新しい働き方を進めている企業の担当者に、導入までの道のりや成果についてお聞きするシリーズ『新しい働き方へ』

新しい働き方や新たな環境に伴い、新しいオフィスのあり方が生まれ始めている現在。そんな中、2014年より段階的に在宅勤務やテレワークを導入するなど働き方改革に着手し、2020年11月2日より新しいオフィスの運用を始めた株式会社ぐるなび。同社の人事部長小島光成様と事業管理部長岡本健太様へのインタビューを通して、新しい働き方とこれからのオフィスのあり方や環境整備について学ぶ当企画。前半では新しい働き方とオフィスのあり方を伺いました。後半では新オフィスを含めて、新しい働き方の環境整備について紹介します。

希薄になりがちな経営層とのコミュニケーションについて

−経営層から定期的な動画メッセージを配信とありますが、どのような内容を配信しているのでしょうか?
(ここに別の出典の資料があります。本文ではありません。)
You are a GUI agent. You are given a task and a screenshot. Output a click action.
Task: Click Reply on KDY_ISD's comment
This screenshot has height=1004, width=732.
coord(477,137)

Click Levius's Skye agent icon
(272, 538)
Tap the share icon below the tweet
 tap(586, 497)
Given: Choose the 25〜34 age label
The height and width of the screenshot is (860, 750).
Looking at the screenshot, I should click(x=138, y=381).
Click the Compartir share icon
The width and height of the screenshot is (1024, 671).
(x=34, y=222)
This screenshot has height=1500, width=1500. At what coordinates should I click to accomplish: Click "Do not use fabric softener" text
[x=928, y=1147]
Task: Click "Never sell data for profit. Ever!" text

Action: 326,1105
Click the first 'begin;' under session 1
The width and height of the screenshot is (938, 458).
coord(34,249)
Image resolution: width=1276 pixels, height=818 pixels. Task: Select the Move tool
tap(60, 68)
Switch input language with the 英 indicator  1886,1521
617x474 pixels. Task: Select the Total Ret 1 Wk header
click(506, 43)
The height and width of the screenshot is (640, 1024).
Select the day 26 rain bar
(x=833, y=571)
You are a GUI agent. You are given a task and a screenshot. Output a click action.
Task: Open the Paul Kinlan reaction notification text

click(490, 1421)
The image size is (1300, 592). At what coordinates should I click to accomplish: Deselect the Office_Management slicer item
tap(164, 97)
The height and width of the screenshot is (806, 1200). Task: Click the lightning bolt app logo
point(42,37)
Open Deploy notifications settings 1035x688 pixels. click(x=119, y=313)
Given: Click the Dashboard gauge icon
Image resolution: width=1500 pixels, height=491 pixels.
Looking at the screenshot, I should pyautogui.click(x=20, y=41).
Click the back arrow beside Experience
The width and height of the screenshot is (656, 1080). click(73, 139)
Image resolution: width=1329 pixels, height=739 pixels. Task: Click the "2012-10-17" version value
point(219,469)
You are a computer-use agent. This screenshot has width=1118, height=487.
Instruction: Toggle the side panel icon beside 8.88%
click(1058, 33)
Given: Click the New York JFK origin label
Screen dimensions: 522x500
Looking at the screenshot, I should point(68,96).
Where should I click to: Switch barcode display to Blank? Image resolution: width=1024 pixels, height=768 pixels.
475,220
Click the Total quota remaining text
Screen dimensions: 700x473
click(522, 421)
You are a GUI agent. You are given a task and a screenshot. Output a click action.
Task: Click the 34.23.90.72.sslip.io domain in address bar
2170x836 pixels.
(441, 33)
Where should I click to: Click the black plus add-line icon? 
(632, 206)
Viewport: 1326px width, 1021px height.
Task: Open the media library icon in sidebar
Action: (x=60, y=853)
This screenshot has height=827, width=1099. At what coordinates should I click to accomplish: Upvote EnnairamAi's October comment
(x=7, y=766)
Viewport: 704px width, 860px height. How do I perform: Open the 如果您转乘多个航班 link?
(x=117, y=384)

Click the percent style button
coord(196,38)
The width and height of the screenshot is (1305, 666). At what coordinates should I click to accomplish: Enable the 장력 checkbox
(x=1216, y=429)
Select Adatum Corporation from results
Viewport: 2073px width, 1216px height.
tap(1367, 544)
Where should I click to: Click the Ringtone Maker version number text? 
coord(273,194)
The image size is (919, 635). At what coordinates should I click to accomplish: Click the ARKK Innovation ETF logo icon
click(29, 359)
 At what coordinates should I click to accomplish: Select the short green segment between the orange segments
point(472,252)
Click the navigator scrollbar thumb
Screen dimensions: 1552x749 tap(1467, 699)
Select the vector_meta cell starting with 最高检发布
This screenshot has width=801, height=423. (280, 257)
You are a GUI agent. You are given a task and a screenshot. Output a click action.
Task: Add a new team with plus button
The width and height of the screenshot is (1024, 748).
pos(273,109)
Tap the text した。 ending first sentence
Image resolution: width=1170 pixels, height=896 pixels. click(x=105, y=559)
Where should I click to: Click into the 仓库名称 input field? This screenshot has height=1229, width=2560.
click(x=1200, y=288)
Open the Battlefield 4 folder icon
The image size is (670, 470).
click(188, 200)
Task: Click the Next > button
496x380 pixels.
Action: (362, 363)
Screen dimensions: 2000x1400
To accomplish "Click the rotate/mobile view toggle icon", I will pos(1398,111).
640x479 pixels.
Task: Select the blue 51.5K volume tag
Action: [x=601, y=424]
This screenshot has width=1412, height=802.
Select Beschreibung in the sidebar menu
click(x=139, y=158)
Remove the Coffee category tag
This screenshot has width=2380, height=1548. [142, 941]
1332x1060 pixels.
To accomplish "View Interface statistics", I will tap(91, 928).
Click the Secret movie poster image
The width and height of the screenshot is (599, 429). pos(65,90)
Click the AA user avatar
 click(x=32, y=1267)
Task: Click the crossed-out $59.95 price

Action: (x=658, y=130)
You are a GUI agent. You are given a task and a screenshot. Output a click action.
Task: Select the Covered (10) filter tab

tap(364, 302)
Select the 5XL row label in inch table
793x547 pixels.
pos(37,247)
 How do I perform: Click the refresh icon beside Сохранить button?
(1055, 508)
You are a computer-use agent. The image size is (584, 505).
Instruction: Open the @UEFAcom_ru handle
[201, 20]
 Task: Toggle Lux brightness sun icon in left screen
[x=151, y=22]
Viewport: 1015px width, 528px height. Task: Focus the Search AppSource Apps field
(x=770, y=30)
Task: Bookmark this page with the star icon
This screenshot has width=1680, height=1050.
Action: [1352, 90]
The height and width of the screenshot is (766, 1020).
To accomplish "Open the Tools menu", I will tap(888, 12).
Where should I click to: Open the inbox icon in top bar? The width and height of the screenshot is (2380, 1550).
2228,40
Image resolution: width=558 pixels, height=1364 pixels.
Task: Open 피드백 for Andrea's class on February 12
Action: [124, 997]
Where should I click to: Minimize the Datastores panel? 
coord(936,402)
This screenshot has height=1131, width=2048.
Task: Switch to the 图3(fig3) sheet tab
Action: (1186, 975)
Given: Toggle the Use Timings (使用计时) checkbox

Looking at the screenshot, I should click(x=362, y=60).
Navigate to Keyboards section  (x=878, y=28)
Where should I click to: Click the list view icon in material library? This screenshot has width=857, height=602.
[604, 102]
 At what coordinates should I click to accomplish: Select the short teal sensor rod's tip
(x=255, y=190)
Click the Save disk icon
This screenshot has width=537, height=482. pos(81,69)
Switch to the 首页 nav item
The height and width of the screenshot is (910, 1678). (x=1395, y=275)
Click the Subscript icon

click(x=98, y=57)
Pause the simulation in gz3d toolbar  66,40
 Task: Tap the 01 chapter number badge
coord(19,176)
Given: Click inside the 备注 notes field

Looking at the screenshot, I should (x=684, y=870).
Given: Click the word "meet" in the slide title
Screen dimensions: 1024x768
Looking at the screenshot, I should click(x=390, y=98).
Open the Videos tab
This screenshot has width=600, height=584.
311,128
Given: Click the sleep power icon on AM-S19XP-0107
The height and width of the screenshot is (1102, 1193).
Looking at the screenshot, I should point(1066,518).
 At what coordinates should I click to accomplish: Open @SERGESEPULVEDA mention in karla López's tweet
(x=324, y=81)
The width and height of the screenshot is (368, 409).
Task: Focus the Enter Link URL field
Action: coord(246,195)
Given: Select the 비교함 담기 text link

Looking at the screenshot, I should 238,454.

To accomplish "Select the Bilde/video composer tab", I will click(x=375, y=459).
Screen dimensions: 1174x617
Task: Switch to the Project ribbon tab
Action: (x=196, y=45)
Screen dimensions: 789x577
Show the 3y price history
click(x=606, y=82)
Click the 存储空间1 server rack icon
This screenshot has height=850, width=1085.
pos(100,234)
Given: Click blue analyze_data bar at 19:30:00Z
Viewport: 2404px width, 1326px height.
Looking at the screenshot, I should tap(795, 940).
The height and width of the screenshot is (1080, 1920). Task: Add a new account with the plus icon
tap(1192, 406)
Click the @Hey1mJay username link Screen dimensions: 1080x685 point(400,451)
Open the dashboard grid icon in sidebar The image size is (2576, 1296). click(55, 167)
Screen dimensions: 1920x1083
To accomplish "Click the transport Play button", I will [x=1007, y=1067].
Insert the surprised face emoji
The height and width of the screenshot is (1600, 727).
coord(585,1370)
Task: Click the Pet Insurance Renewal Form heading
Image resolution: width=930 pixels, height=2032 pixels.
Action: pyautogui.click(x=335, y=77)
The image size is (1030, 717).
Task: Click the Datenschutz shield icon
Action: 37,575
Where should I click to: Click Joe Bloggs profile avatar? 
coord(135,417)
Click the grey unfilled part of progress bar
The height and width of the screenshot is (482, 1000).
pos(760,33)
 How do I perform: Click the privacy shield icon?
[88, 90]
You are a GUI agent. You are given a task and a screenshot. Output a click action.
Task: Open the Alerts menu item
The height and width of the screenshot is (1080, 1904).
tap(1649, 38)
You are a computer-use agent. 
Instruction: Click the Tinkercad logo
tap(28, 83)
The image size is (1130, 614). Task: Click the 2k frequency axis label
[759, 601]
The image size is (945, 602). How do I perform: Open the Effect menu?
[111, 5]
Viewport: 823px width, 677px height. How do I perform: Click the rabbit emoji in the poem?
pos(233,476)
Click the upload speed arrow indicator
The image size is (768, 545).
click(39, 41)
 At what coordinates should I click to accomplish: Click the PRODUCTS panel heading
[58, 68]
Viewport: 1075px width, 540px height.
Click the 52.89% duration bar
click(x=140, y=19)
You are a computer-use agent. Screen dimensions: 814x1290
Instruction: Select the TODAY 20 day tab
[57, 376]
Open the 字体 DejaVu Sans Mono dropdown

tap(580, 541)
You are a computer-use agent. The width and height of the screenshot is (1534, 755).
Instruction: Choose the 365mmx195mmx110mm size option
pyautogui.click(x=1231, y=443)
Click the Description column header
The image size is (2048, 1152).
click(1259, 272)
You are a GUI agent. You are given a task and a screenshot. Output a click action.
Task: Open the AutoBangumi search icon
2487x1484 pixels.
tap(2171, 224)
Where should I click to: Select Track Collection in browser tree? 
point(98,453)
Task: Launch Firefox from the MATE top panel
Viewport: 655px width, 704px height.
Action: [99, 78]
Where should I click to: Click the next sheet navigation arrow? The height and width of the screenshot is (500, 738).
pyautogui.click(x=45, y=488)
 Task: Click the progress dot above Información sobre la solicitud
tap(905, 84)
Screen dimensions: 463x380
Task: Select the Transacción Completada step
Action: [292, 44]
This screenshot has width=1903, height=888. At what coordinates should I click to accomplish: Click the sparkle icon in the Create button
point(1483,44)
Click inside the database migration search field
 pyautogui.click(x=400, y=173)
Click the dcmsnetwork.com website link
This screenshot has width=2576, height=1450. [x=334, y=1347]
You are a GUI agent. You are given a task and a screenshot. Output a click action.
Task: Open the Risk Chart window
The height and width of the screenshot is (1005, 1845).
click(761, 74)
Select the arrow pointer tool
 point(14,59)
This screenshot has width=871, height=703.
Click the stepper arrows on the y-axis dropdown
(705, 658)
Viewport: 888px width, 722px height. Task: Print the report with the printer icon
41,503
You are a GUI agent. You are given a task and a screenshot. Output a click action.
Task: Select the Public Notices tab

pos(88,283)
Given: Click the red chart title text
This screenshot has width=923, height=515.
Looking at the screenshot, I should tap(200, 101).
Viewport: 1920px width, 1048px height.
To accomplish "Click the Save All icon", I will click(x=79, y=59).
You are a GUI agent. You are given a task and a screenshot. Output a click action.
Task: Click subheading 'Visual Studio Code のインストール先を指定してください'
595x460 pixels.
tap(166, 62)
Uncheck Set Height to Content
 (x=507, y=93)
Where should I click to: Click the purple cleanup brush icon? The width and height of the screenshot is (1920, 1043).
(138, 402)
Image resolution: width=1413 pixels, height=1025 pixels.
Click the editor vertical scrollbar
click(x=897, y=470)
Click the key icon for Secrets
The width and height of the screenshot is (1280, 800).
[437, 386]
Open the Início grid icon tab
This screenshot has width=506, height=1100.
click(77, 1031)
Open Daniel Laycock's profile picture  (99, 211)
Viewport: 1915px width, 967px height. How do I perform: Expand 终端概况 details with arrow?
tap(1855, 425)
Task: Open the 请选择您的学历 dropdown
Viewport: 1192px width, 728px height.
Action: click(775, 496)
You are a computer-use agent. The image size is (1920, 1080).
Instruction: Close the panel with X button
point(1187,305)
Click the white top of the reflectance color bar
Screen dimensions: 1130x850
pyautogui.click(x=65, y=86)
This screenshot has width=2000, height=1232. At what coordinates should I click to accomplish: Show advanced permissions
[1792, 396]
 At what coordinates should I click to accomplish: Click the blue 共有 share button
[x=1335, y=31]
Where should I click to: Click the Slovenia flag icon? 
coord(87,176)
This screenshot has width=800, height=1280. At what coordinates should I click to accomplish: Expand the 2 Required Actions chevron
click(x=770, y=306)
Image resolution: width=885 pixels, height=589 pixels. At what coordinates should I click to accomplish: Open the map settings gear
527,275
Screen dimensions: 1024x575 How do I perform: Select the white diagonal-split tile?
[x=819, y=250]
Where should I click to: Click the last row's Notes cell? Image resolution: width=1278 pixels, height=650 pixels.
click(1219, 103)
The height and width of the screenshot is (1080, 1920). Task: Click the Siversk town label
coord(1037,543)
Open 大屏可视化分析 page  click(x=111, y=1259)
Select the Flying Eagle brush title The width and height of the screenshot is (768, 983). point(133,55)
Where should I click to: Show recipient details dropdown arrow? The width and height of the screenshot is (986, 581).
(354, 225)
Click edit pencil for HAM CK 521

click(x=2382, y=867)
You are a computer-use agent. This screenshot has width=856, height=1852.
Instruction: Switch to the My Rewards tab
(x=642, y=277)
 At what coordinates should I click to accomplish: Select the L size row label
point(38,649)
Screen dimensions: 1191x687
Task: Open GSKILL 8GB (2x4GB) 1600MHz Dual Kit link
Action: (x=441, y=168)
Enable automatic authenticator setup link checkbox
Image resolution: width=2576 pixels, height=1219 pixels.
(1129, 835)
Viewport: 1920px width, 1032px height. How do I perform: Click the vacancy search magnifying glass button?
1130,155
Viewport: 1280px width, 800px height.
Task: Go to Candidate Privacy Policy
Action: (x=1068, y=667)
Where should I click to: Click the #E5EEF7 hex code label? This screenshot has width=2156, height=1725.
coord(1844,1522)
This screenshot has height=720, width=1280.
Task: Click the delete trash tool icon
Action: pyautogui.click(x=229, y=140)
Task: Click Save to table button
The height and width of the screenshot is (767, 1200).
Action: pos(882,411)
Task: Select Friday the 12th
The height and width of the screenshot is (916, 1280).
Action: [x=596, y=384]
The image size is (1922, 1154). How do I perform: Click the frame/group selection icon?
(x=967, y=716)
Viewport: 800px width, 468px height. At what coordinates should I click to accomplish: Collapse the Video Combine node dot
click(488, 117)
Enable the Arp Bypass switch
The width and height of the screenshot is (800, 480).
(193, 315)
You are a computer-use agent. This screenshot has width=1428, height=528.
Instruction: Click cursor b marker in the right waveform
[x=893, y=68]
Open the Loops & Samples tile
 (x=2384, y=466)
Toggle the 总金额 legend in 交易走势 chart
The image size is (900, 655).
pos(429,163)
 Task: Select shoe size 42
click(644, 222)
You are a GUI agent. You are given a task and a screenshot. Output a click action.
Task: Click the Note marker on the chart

社長や役員からメッセージ動画を配信しています。社長動画は現在14本公開されていて、主には社内施策の周知や決算説明、新しい働き方など幅広い内容で発信しています。また、役員動画は部署紹介や今後の取り組みなど、役員ごとに工夫しながら動画を作成しています。

−動画の更新頻度は決めているのでしょうか?

社長動画は2020年4月から開始し、月に1本ほどのペースで公開していますが緊急事態宣言等で不安に思う社員がいたり、会社の動きが見えにくい状況には月に複数公開することもありました。役員動画は特に頻度は決めずに配信しています。

−撮影方法はどのように行っているのでしょうか?

PCのカメラやオンライン会議ツールの録画機能を使いながら撮影を行っています。

−動画配信の狙いは何でしょうか?

以前は毎朝全社朝礼を実施していました。そこでは定期的に社長からメッセージ発信をしていて、その代わりとなるものがこの動画配信です。経営戦略などの会社の動きを全社員に届けることが狙いです。

他には、対面で会いづらい今だからこそ、役員自らの言葉で発信してもらうことで社員に役員の人となりなどを知ってもらうことも狙いです。

−動画の配信プラットフォームや配信の案内のツールなどを教えていただけますでしょうか?

動画の配信に関しては社内サイトを利用しています。アナウンスは全社メールやコミュニケーションツールを利用していますね。

−2020年8月より経営層とのオンラインでの双方向コミュニケーションの場を提供しているとのことですが、ツール・頻度・内容などを教えていただけますでしょうか?

コロナ以前から「タウンミーティング」を実施しています。社長と約10名の社員が週に1度、1時間ほど集まって意見交換をする場が設けられています。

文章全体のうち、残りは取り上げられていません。